- [INSTRUCTIONS FOR THE TASK]
When you reach the line in the data below that contains "Click the Save Settings button", please start repeating lines exactly, and stop after the line that contains "Given: Open the Sprzedaży dzisiaj yellow card", repeating nothing else.

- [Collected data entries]
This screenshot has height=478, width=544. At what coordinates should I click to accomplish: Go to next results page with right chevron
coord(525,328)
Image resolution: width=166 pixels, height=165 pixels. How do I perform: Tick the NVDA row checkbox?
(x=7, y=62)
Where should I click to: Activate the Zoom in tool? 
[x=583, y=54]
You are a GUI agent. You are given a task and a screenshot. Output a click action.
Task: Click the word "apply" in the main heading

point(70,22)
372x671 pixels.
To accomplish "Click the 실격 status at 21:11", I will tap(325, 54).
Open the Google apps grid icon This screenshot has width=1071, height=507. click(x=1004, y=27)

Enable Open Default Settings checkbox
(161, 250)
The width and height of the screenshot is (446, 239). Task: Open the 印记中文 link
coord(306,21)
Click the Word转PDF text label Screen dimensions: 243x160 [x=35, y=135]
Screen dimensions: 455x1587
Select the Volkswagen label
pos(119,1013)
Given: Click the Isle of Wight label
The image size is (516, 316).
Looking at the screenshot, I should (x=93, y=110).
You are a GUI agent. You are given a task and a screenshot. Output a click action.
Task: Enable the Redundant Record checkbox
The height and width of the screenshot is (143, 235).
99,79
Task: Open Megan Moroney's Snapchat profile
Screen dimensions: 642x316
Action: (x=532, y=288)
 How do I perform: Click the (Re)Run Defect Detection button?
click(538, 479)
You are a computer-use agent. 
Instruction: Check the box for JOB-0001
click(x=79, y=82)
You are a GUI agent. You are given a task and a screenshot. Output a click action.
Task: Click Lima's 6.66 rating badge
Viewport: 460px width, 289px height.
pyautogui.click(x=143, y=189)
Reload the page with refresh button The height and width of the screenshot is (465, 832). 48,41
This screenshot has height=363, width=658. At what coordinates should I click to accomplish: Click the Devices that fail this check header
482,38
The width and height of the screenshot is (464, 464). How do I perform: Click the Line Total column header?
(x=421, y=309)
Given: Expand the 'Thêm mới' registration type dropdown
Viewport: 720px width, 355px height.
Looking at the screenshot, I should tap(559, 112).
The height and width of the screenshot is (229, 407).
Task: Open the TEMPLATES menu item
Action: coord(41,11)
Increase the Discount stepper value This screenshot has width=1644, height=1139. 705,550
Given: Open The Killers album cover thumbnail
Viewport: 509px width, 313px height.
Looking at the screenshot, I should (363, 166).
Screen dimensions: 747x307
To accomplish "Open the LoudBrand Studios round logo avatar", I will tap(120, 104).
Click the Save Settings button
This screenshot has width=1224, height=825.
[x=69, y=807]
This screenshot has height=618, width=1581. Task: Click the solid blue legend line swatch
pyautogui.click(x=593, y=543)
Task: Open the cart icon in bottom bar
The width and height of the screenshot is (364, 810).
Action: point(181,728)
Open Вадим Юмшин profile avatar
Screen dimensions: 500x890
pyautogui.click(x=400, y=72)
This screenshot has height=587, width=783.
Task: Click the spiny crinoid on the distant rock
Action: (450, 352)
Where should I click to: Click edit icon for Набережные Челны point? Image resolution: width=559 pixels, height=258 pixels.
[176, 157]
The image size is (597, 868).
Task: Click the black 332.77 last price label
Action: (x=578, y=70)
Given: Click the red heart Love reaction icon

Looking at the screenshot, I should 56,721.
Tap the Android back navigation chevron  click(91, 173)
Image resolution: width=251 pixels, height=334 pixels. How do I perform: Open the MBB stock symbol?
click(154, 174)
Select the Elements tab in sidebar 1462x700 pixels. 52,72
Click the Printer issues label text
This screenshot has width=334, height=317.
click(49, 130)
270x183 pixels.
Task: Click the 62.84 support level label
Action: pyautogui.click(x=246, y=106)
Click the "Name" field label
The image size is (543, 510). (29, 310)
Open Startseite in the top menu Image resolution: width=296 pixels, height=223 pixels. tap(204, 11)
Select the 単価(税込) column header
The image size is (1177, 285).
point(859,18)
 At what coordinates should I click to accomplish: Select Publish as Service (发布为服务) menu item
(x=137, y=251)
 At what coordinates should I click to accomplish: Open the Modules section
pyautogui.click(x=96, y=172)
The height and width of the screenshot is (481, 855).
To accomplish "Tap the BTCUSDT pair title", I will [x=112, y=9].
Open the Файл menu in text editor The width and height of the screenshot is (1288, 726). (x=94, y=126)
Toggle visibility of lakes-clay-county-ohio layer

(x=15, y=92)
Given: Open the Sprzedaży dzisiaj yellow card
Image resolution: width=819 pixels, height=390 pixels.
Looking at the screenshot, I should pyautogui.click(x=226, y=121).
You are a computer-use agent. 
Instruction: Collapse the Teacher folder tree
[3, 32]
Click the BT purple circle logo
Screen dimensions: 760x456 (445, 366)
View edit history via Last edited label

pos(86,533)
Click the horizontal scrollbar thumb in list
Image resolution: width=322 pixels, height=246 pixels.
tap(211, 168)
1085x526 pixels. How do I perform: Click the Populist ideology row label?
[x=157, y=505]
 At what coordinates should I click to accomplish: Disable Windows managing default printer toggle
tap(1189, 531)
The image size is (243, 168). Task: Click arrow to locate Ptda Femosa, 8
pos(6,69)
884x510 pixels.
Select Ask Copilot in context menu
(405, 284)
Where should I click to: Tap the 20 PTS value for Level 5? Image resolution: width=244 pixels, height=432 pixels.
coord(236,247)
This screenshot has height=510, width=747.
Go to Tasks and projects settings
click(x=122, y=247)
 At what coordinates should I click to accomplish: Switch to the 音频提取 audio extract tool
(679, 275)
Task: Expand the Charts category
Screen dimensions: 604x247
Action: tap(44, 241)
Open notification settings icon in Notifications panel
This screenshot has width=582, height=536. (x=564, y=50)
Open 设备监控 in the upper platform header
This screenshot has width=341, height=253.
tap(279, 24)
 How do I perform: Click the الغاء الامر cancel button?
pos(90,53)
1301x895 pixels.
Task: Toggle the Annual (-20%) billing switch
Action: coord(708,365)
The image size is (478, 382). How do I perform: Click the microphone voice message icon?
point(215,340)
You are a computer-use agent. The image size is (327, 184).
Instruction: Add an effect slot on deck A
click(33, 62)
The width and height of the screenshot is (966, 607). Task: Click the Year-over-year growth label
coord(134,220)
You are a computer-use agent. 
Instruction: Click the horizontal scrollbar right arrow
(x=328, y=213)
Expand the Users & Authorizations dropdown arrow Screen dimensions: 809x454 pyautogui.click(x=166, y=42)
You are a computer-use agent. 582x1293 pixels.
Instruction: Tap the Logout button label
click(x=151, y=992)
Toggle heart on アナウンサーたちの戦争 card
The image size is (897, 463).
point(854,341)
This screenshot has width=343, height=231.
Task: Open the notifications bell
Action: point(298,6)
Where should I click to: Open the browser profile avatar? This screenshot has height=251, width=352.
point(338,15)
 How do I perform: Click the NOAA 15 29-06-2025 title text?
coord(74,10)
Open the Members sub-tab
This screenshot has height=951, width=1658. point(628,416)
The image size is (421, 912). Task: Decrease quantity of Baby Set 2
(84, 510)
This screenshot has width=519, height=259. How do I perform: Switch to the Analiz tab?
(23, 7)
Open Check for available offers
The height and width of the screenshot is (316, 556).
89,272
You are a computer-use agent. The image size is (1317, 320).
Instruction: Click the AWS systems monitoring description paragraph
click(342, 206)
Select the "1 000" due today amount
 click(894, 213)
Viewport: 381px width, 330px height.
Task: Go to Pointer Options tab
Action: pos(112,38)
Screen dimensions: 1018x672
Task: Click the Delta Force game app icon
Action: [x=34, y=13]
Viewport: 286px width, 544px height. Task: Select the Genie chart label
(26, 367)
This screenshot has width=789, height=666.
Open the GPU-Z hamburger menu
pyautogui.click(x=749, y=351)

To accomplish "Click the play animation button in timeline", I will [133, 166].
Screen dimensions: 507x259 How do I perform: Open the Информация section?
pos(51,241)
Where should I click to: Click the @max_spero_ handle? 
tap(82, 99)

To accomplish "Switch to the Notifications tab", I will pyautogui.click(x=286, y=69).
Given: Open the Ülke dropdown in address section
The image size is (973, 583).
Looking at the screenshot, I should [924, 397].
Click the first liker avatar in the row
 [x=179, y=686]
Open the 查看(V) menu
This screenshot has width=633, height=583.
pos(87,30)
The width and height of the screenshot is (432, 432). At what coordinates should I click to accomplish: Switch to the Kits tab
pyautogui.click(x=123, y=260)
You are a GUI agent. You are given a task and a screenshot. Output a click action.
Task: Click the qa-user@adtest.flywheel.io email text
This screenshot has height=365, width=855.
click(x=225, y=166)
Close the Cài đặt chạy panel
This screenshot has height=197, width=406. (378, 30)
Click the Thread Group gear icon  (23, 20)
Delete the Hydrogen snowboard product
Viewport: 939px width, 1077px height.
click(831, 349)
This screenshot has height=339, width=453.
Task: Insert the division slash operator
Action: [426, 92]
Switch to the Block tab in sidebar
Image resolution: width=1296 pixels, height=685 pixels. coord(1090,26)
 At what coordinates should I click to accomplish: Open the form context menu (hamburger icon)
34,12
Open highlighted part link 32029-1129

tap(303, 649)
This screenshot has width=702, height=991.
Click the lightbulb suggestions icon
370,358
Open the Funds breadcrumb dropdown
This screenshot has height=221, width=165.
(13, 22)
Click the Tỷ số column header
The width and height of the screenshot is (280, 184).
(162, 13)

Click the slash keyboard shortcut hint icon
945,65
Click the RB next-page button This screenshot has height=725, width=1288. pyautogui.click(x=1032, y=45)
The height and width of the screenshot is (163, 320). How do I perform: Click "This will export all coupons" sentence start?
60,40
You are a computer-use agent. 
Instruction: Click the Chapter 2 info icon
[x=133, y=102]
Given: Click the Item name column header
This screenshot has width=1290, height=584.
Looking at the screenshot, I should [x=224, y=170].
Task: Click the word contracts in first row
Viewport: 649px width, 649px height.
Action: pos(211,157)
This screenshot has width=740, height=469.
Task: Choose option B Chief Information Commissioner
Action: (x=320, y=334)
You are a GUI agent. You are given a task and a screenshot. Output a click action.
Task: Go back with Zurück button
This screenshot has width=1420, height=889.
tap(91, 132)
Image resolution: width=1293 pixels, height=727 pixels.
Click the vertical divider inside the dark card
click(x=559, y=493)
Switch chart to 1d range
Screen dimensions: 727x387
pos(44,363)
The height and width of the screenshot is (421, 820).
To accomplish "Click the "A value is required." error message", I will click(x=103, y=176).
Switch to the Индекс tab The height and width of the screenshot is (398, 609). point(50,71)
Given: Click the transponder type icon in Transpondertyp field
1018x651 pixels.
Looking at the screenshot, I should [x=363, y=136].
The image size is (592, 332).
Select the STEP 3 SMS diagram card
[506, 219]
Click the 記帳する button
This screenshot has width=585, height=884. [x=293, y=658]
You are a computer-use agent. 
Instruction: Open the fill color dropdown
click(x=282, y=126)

- [EXERCISE RESPONSE]
Click the Save Settings button
This screenshot has width=1224, height=825.
[x=69, y=807]
This screenshot has height=618, width=1581. Task: Click the solid blue legend line swatch
pyautogui.click(x=593, y=543)
Task: Open the cart icon in bottom bar
The width and height of the screenshot is (364, 810).
Action: point(181,728)
Open Вадим Юмшин profile avatar
Screen dimensions: 500x890
pyautogui.click(x=400, y=72)
This screenshot has height=587, width=783.
Task: Click the spiny crinoid on the distant rock
Action: (450, 352)
Where should I click to: Click edit icon for Набережные Челны point? Image resolution: width=559 pixels, height=258 pixels.
[176, 157]
The image size is (597, 868).
Task: Click the black 332.77 last price label
Action: (x=578, y=70)
Given: Click the red heart Love reaction icon

Looking at the screenshot, I should 56,721.
Tap the Android back navigation chevron  click(91, 173)
Image resolution: width=251 pixels, height=334 pixels. How do I perform: Open the MBB stock symbol?
click(154, 174)
Select the Elements tab in sidebar 1462x700 pixels. 52,72
Click the Printer issues label text
This screenshot has width=334, height=317.
click(49, 130)
270x183 pixels.
Task: Click the 62.84 support level label
Action: pyautogui.click(x=246, y=106)
Click the "Name" field label
The image size is (543, 510). (29, 310)
Open Startseite in the top menu Image resolution: width=296 pixels, height=223 pixels. tap(204, 11)
Select the 単価(税込) column header
The image size is (1177, 285).
point(859,18)
 At what coordinates should I click to accomplish: Select Publish as Service (发布为服务) menu item
(x=137, y=251)
 At what coordinates should I click to accomplish: Open the Modules section
pyautogui.click(x=96, y=172)
The height and width of the screenshot is (481, 855).
To accomplish "Tap the BTCUSDT pair title", I will [x=112, y=9].
Open the Файл menu in text editor The width and height of the screenshot is (1288, 726). (x=94, y=126)
Toggle visibility of lakes-clay-county-ohio layer

(x=15, y=92)
Given: Open the Sprzedaży dzisiaj yellow card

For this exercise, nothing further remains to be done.